116.柿の木山の攻防・12 / 龍が来る
逃げろ。とにかく逃げろ。
狐たちの森に、再び大変な事態が起きた。森の木々はなぎ倒され、紅く色づいた葉はその赤を炎でより濃くしている。冬支度をしていた動物たちも慌てて逃げ始め、あのサルたちも必死に脅威からの逃走を始めた。
それは、同じく森の中にいた探偵局の面々も同様だった。先程まで傷だらけだった蛍や恵、それに栄司もこんな様子を見せられれば逃げるしかない。増殖能力や分身能力を駆使して木や根を避け、元の猫に戻り、歩く元気も無くなってしまったブランチは蛍に抱きかかえられながら共に逃亡を続けた。
そんな彼らの後ろにあるのは、超巨大な「龍」の姿。体に無数の鱗を持ち、羽もないのにそのヘビのような姿で空を飛ぶ。頭部にある角は、まるで角竜のように鋭く、牙はあらゆるものを砕くほどだ。しかし、その瞳の形はまぎれも無く「デューク」そのものである。
狐一族や狸一族を壊滅させ、未来における違法開発を順調に進めさせるために送り込まれたと言う五体のニセデューク。そのうち四体は探偵局や仲間たちの奮戦でなんとか撃破したが、それ事態が罠だった。時空改変回路の作動に障害が起きた時、「鍵」となる五体目のニセデュークを中心に四体が融合、より強大な力を持つ存在へと変貌するようにプログラムされていたのだ。
当然、探偵局側も手をこまねいている訳ではない。上空では、龍の猛攻に対し、本物のデューク・マルトが必死の攻防を続けていた。だが、森の一帯にバリヤーを張ってもそれは一瞬で解読され、次々に炎の弾が撃ち込まれてしまう。そしてデュークに向けては鋭い爪や強靭な尾が向けられ、次々に衝撃がくわえられていく。確かにデュークにも時空改変回路、それも最強級のものが備わってはいるが、それはあくまでも彼にとっては一つの「要素」でしか無く、自分自身が予想しない者に対しては慣れるまで苦戦を強いられる事になってしまう。

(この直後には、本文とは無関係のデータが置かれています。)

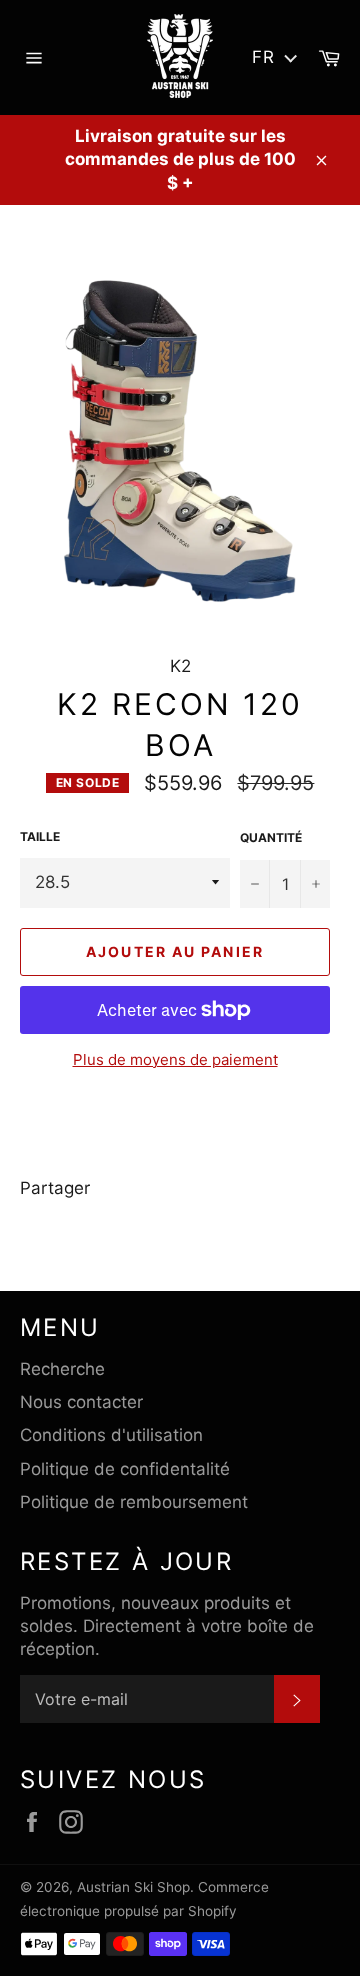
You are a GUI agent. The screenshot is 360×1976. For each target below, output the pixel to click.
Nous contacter (81, 1402)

そして、劣勢となったその戦闘は、火の弾が危うく恵たちの元に直撃するまでになってしまった。
「デューク!何やってるのよ!」
「何とかできねえのか!」
『そんな事言われても怪獣相手は慣れてないんですよ!攻撃を防ぐだけで精一杯なんです!』
そして、上空から彼らを見下ろしていたデュークは、ある事に気がついた。この「龍」が作りだす炎の形が、探偵局や動物たちの逃げ道を一つの方向に絞ろうとしていたことに。
「じゃ、じゃあこのまま逃げたら私たち…」
『と言うより、僕たちは隠れ里へ逃げるしかない状況なんです!』
「チキショウ、村を炎で囲んで燃やすつもりニャのか…」
…だが、このまま立ち止り続ければ自分たちは焼きつくされてしまう。だからと言って、村の方へ進めば…。
蛍の悲鳴と共に皆が気付いた時、既に森は一面火の海と化していた。木々の悲鳴のように枝や幹がひび割れる音が響く中、「龍」が作りだした道の中に一本だけ枯れずに佇む木と、そこに集まるサルやシカなどの動物たちを探偵局は見つけた。彼らは首を動かしたり手を動かしたり、必死に炎を消そうとしている。野生動物の大半が嫌う炎だが、彼らの大事な宝物であるこの『柿の木』を守るためならそのような恐怖もいとわない、そんな仲間がまだこの森に残っていたのだ。だが、その努力もむなしく、火の勢いは強くなるばかり。彼らもなんとか避難させなければ…!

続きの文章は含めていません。